Do not dye fabric in a front-load or top-load high-efficiency washer. These machines do not use enough water to make the dyeing process successful.
It is important to have all of the supplies you need ready and on hand before you begin a project. No one wants drips of dye scattered about the house as you search for something. Here's what you need:
- Plastic drop cloth or old vinyl tablecloth to cover the work area
- Plastic bucket, stainless steel sink, or standard top load washing machine. Do not dye in a fiberglass or porcelain sink because they may absorb the dye
- Rubber gloves
- Hot water
- Liquid or powdered dye(s)
- Table salt or white distilled vinegar
- Large metal spoon
- Test fabric or paper towel
- Chlorine bleach for clean up
Standard Top Load Washer Dyeing Step-By-Step
Fill washer with hot water.
Add dye, stir with a metal spoon to mix well. Add one cup salt for cotton fabric or one cup distilled white vinegar for silk, wool, or nylon and stir to mix.
Dip the test fabric or a paper towel in the solution to test color. If it is too light, add more dye. If mixing colors, adjust accordingly to achieve the look you want.
Wet pre-washed fabric with warm water and add to dye mixture.
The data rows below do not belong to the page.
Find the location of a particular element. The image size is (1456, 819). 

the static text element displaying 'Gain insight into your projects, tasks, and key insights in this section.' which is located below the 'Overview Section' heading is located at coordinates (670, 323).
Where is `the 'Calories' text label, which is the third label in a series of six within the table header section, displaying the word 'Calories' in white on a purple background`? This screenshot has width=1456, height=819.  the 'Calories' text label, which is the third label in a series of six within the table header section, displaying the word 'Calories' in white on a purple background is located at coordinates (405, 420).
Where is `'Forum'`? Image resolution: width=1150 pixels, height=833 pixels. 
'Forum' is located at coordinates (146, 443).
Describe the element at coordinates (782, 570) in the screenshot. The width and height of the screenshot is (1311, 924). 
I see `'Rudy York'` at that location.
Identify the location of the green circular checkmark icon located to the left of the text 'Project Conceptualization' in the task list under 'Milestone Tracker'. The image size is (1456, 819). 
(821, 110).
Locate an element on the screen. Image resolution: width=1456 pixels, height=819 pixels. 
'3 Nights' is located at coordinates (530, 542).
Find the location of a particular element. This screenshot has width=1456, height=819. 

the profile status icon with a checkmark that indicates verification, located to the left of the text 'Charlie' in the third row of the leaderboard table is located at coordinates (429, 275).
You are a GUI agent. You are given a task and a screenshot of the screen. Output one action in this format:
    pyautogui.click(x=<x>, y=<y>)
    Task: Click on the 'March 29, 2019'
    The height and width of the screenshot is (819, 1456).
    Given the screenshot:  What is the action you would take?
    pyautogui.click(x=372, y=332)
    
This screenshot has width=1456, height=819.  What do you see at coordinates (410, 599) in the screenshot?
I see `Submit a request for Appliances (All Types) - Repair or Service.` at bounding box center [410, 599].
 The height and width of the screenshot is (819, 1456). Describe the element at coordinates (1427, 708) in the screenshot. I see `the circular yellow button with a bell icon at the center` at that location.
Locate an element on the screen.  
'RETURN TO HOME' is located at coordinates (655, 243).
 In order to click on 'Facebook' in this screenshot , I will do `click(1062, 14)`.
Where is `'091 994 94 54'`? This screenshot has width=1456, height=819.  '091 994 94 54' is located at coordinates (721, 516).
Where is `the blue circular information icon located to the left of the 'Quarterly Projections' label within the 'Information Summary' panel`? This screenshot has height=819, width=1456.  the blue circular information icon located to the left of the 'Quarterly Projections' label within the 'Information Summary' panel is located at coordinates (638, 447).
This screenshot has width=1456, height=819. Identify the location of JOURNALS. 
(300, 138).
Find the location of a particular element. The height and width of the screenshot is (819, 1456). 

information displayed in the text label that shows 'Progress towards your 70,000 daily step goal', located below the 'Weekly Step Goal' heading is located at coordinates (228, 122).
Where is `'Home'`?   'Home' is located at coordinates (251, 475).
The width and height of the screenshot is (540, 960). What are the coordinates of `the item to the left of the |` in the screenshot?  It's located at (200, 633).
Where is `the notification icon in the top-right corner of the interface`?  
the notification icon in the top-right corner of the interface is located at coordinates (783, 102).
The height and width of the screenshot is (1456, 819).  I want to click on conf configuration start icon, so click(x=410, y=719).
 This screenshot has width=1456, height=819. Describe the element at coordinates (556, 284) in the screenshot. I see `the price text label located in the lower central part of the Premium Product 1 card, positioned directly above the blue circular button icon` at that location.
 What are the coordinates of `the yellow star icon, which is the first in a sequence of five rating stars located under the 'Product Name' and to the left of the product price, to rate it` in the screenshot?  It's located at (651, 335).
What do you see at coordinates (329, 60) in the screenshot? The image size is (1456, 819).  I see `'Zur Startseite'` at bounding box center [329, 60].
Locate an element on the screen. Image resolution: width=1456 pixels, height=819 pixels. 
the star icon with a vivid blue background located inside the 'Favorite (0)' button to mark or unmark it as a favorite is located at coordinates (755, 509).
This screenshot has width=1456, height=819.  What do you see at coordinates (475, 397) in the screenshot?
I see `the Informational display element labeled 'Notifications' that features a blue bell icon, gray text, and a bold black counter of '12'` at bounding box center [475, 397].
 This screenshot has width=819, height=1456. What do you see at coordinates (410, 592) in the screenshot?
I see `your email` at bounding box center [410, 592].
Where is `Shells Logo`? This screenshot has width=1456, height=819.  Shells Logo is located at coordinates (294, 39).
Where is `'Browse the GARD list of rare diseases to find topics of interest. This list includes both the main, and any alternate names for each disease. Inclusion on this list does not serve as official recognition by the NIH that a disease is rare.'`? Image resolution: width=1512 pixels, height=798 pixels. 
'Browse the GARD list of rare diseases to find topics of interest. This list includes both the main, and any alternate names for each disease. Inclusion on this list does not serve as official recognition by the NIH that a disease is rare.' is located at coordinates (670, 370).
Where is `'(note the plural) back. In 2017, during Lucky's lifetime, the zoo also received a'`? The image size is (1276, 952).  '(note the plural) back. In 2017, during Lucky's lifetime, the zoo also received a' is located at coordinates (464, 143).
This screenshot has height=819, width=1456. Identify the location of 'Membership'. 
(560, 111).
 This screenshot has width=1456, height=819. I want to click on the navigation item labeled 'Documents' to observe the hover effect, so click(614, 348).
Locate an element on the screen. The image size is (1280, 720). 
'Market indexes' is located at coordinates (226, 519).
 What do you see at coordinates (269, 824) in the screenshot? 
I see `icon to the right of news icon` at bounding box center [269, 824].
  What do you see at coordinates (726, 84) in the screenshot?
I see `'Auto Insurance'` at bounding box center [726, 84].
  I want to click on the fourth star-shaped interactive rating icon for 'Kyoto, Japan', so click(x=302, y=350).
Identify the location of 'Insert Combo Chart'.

Set wash cycle time to 30 minutes, wash and rinse.
When the cycle is complete, run another cycle using a warm water wash and cold water rinse.
Remove fabric and machine or air dry.
Immediately clean washer by filling with hot water and adding one cup of chlorine bleach and running a full cycle.
Bucket or Sink Dyeing Step-By-Step
Fill a bucket or sink with three gallons of hot water per pound of fabric to be dyed. You could also use a large stock pot or turkey fryer pot on a stovetop, as this allows you to make hot water and keep the water hot for the duration of the dying process.
Slip on rubber gloves and add dye to water and stir well to mix. If using a powdered dye, dissolve it in two cups of very hot water before adding to the water.
Test dye color with a paper towel or the test fabric to assess color. Add more dye to darken or more water to lighten the color.
Wet prewashed fabric with warm water and add to the dye mixture.
Using a metal spoon, stir constantly for ten to 30 minutes depending upon the level of color desired. Try to prevent twisting the fabric which can cause uneven dyeing. You may want to dip the fabric up and down to keep it untangled.
Remove the fabric from the dye bath and rinse thoroughly in warm water until the water runs clear.
Hand wash the fabric using a mild detergent and warm water or wash in a washer with an old towel.
Air or machine dry the fabric.
NOTE: Immediately clean bucket and tools with a hot water and chlorine bleach solution.
Tips for Dyeing Success
- Never pour or sprinkle dye directly on fabric. This will cause the color to be uneven.
- To achieve the richest color, be sure the hot water is at least 140 degrees F. or 60 degrees C.
- For dark colors like black, deep brown, and dark greens, using extra dye will give better results.
- For the richest colors on synthetic fabrics like polyester, use a dye formulated just for synthetics.
- A dye fixative will help cotton fabrics maintain the new color longer.
- Colors will look darker while the fabric is wet and before rinsing.
- If dyeing a garment multiple colors, start with the lightest shade and move to the darkest.
- After dyeing, always wash garments separately or with similar colors in cold or warm water. Add an old towel to capture any loose dye.
- If you cannot find matching buttons for your project, dye them yourself.